2. Description of the Related Art
In recent years, compound semiconductor single crystals such as GaAs, GaP, InP, and the like are used as substrate materials of various semiconductor devices. These single crystals are manufactured by the Czochralski method, the Bridgman method, and the like. In these methods, if a semiconductor single crystal is manufactured by growing a single crystal from a raw melt, oxygen, carbon, and the like remain in the resultant single crystal as residual impurities. These impurities are produced from graphite normally used as a material for a heater or other furnace members, and are mixed in the raw melt through an atmosphere.
Oxygen, carbon, and the like as the residual impurities in the single crystal normally exhibit a change in concentration along the growth direction of the single crystal, and the change in concentration adversely influences electrical characteristics of a semiconductor single crystal and causes the following disadvantages.

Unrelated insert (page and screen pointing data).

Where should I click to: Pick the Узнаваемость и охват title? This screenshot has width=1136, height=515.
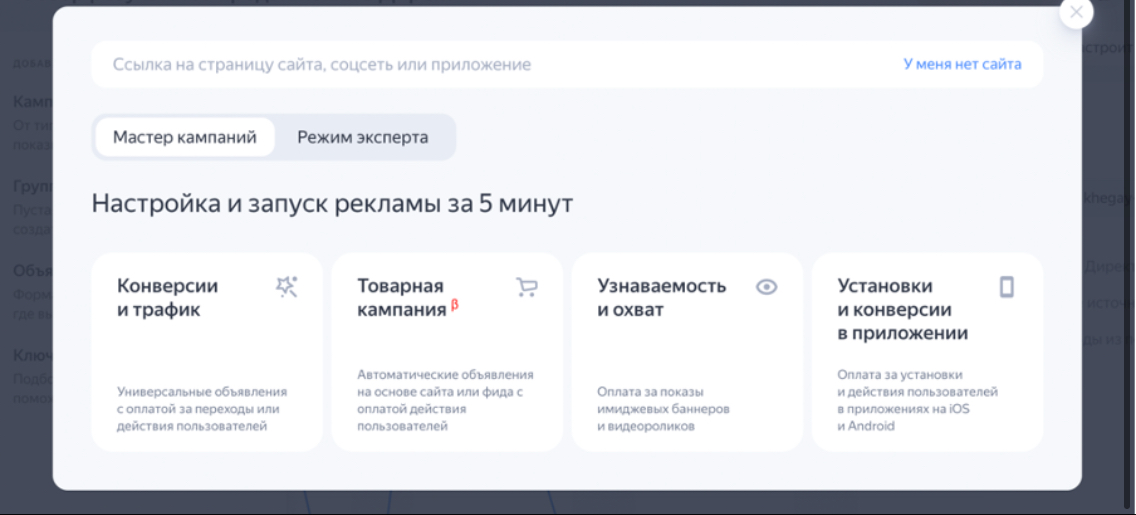(661, 298)
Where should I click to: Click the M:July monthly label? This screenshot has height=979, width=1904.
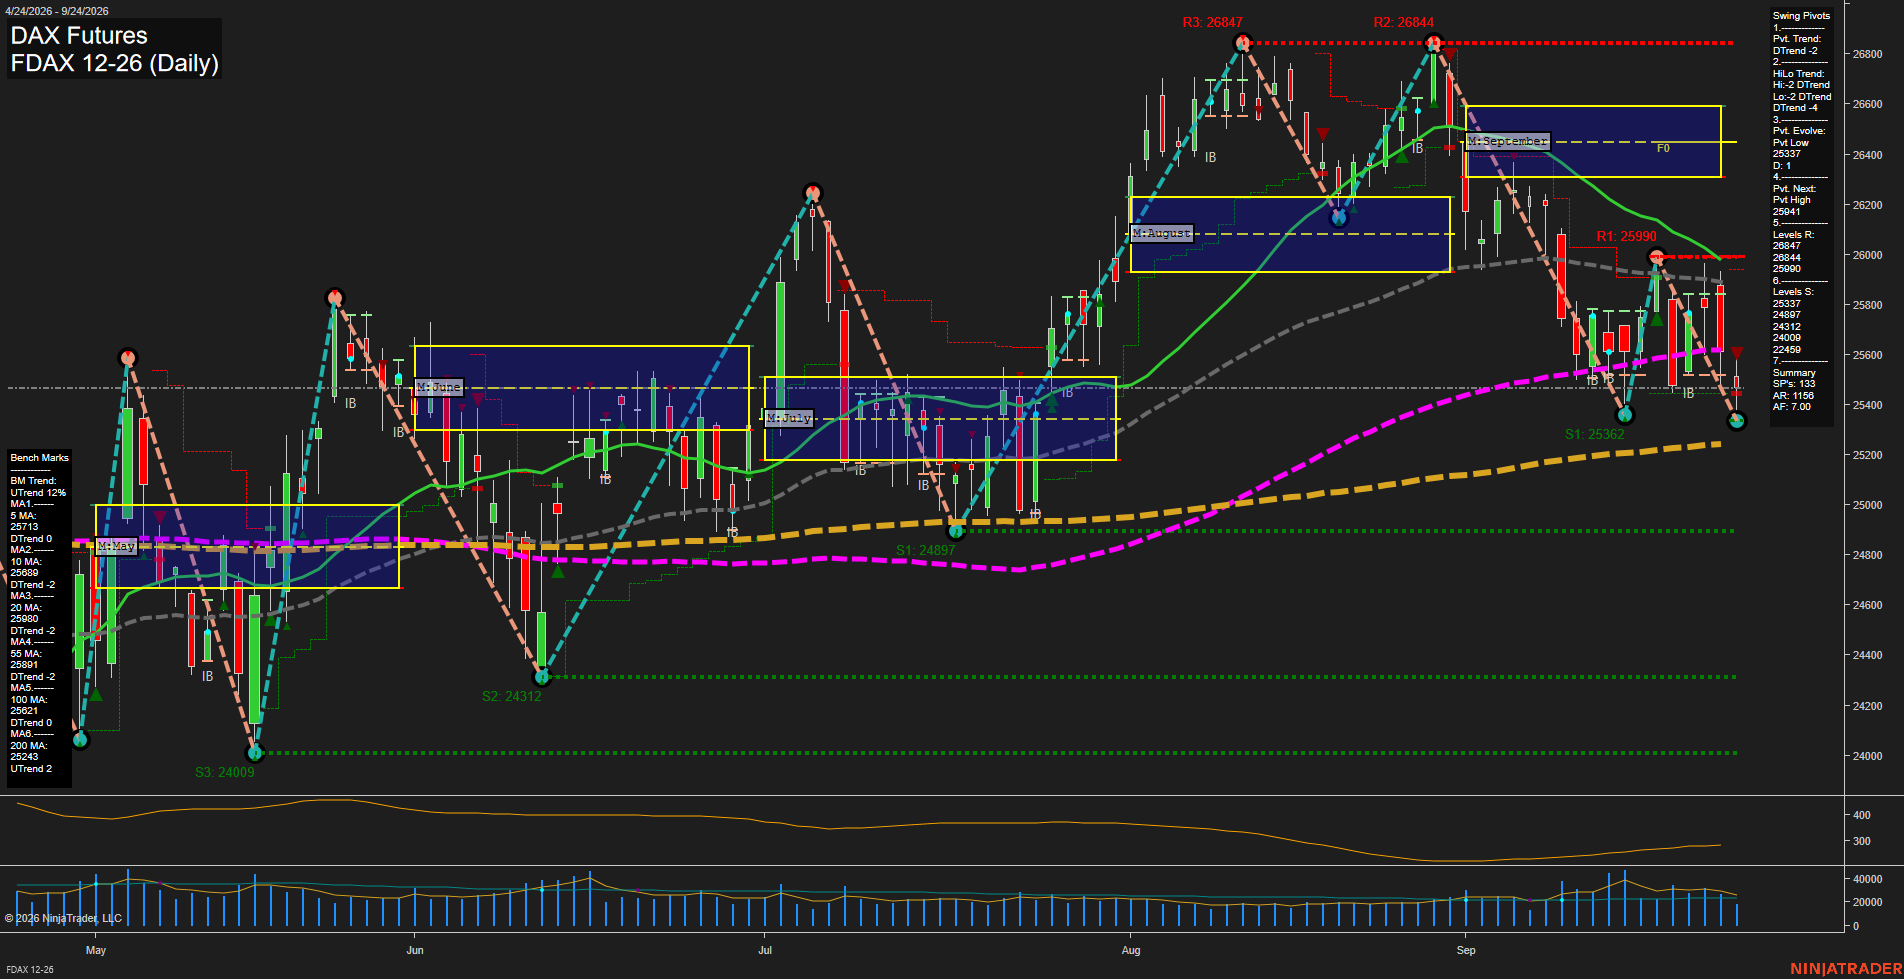pyautogui.click(x=789, y=418)
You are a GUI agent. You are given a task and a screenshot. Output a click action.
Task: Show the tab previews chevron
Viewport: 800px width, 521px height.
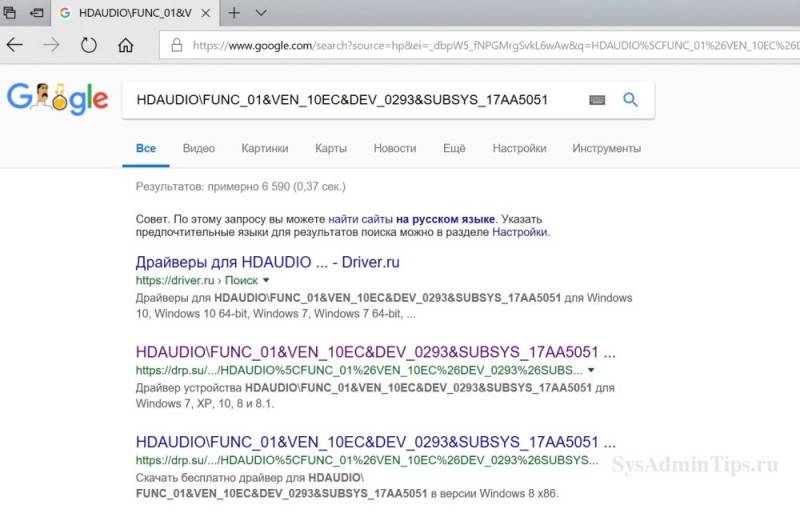point(261,13)
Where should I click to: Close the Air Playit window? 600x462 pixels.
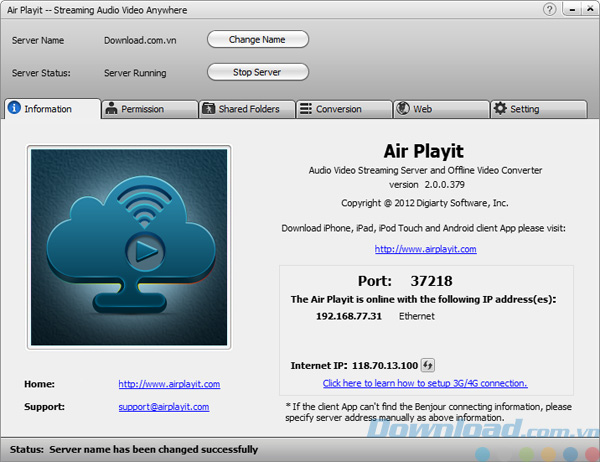pos(586,10)
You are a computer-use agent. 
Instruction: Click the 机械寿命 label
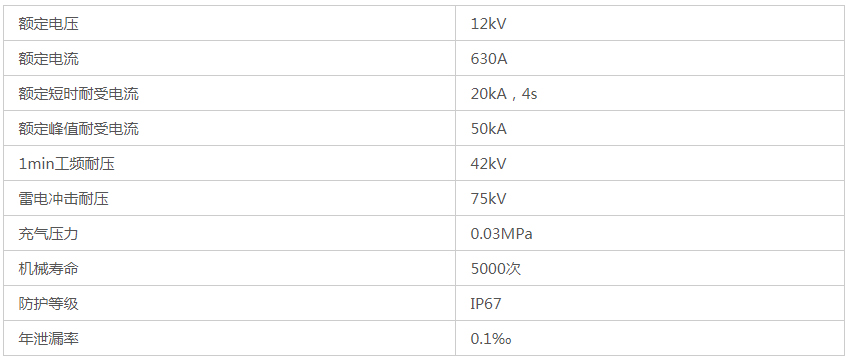[48, 269]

First, desired electrical characteristics are obtained by doping a certain impurity in the single crystal. The electrical characteristics are influenced by the change in concentration of the residual impurity along the growth direction of the single crystal, as described above. Therefore, it is difficult to control the electrical characteristics to be uniform throughout one single crystal ingot. Therefore, the desired electrical characteristics can be obtained from only a limited portion of the single crystal ingot, resulting in very low product yield.

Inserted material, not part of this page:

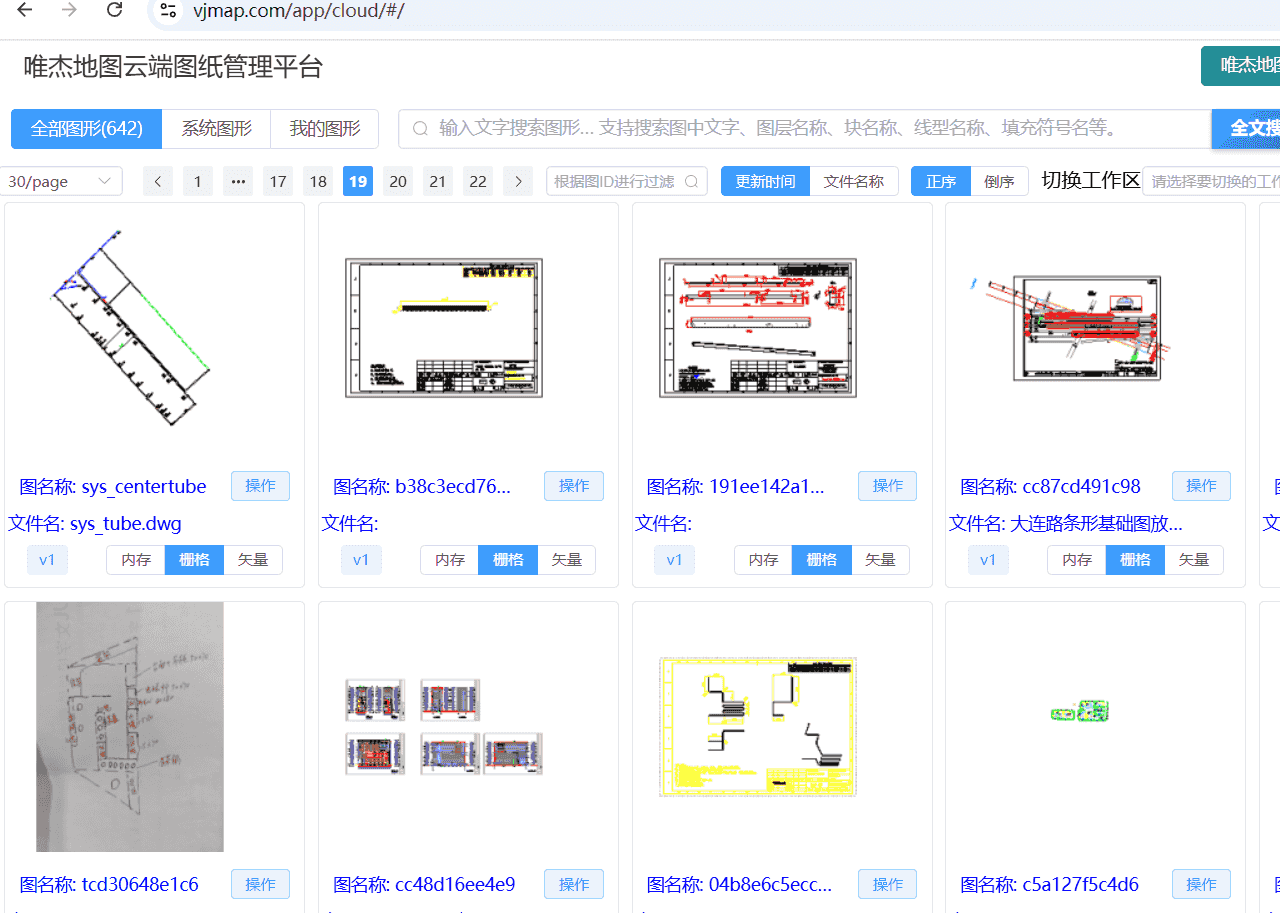Go to page 20

(x=398, y=181)
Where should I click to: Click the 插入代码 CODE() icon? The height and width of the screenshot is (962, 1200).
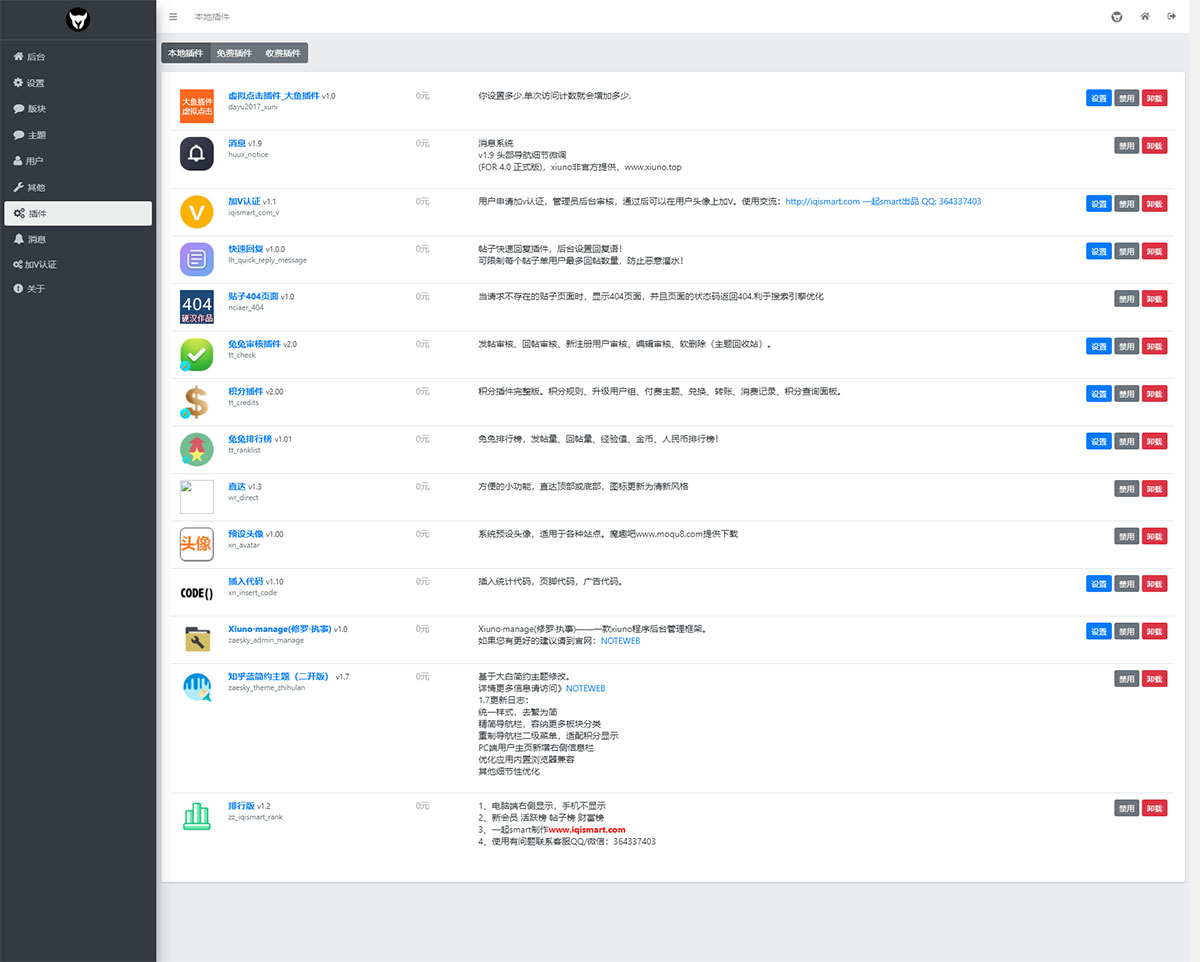196,592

Second, when a semi-insulating GaAs single crystal is manufactured by a liquid encapsulated Czochralski method (LEC method), a carbon concentration in the resultant single crystal ingot tends to be high in a head portion of the ingot and be lowered toward the tail portion. Therefore, when a semiconductor device is manufactured using a substrate prepared from the head portion of the ingot having a large carbon content, the resistance of the substrate is decreased during a heat-treatment process, and a desired semiconductor device cannot be obtained. If the carbon concentration is too low, a semi-insulating property is often already lost and a resistance becomes low when the single crystal is manufactured.

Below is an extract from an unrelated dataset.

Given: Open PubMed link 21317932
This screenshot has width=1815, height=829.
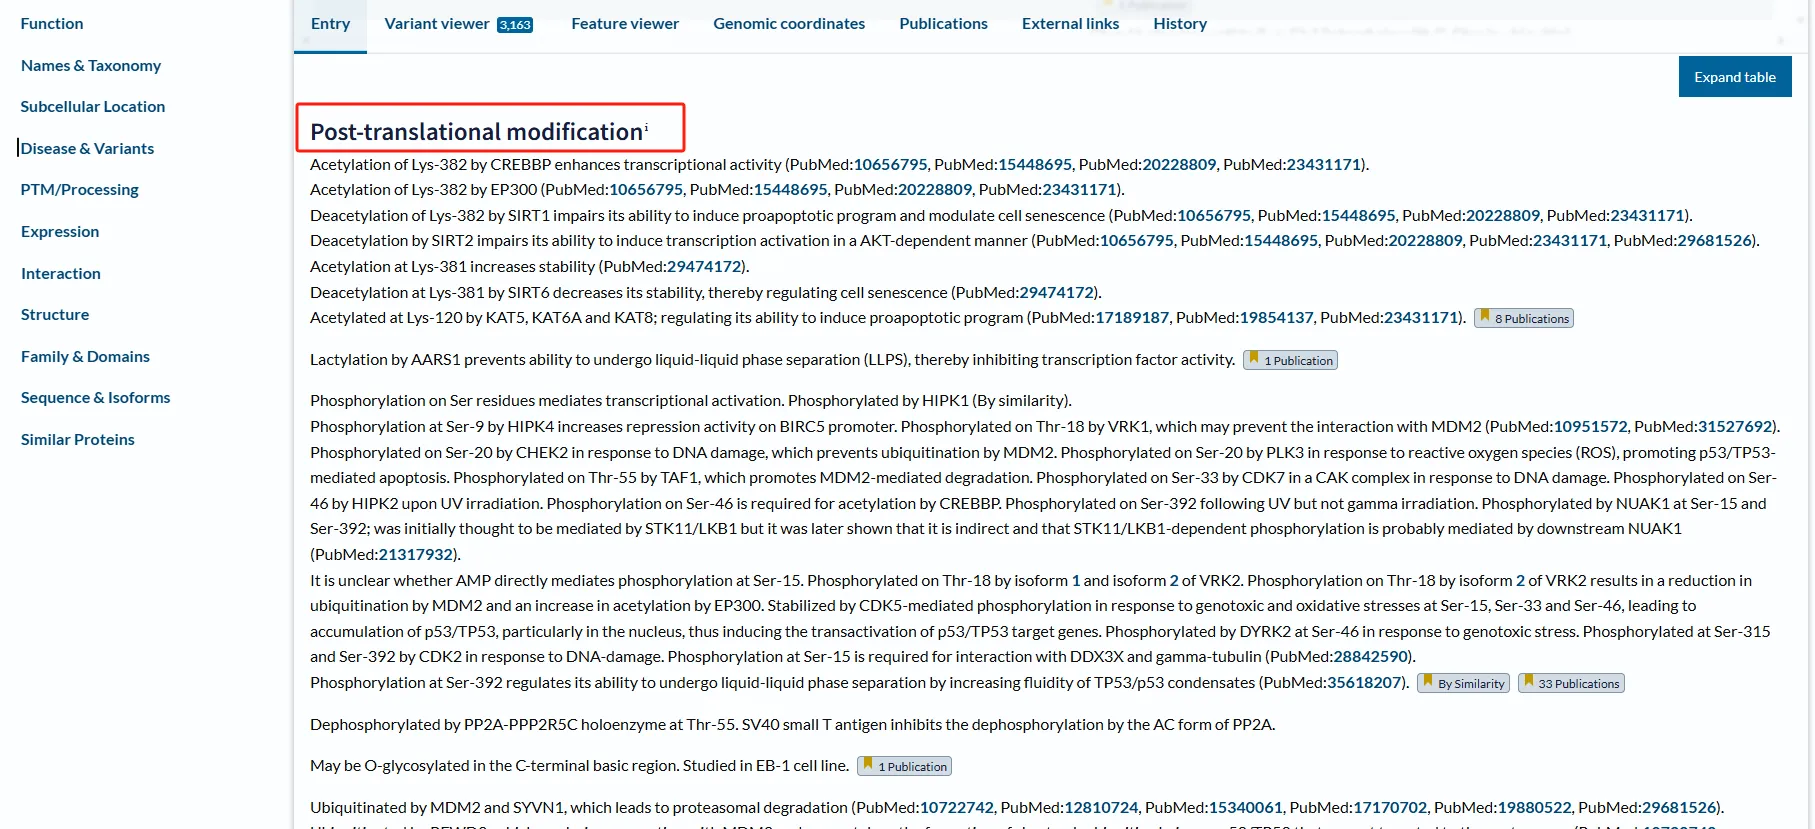Looking at the screenshot, I should coord(415,555).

A GaAs single crystal of the compound semiconductor single crystals is widely used as a substrate material for a variety of semiconductor devices, such as a light-emitting device, e.g., a light-emitting diode, a semiconductor laser or the like, a high frequency field effect transistor, a Hall device, and the like. When the GaAs single crystal is used as the substrate material of the light-emitting device, a high-concentration n-type GaAs single crystal is normally used. Recently, a technique of fabricating a light-emitting device on a p-type GaAs single crystal substrate of a high carrier concentration (10.sup.17 to 10.sup.20 /cm.sup.3) has been developed, and a p-type GaAs single crystal has also become popular. As an impurity for the p-type GaAs single crystal, zinc is normally used. However, since the zinc is solid, it must be doped in a raw melt. In addition, since the zinc has a segregation coefficient of about 0.3 with respect to GaAs, the carrier concentration of the head portion of the growth of the single crystal ingot is ten times or more of that of the tall portion. Since the boiling point of the zinc is as low as 906.degree. C., it is very difficult to dope the zinc with high controllability.
In a field effect transistor, element isolation becomes difficult to achieve along with further micropatterning of devices. For this reason, a method of producing a device using a p-type GaAs single crystal substrate of a low carrier concentration (10.sup.14 to 10.sup.17 /cm.sup.3) is proposed. However, the substrate for the field effect transistor has a very strict specification as compared to that of a light-emitting device. As described above, a zinc-doped p-type GaAs single crystal has low reproducibility of a carrier concentration among crystal ingots, and a carrier concentration is also largely varied in one crystal ingot due to its segregation coefficient. For this reason, it is very difficult to obtain a p-type GaAs single crystal for a substrate of the field effect transistor.
As described above, a p-type GaAs single crystal with a controlled carrier concentration is demanded. However, as long as zinc is used as a dopant, it is very difficult to control a carrier concentration to be uniform not only among a plurality of crystal ingots but even in one crystal ingot.
In consideration of the above situation, the present inventors examined various impurities as a p-type impurity in to replace zinc. It has been found that carbon can be used as a p-type impurity, and that carbon can be doped in a gas state, e.g., CO or CO.sub.2.
If an apparatus as a combination of a conventional GaAs single crystal pull device and a carbon supplying system is used, a p-type GaAs single crystal can be obtained. However, the carbon concentration of the resultant single crystal cannot be controlled to a desired value. Furthermore, even if a supply amount of a gas as a carbon source is controlled to be constant, it is difficult to maintain the carrier concentration of the resultant GaAs single crystal to be constant.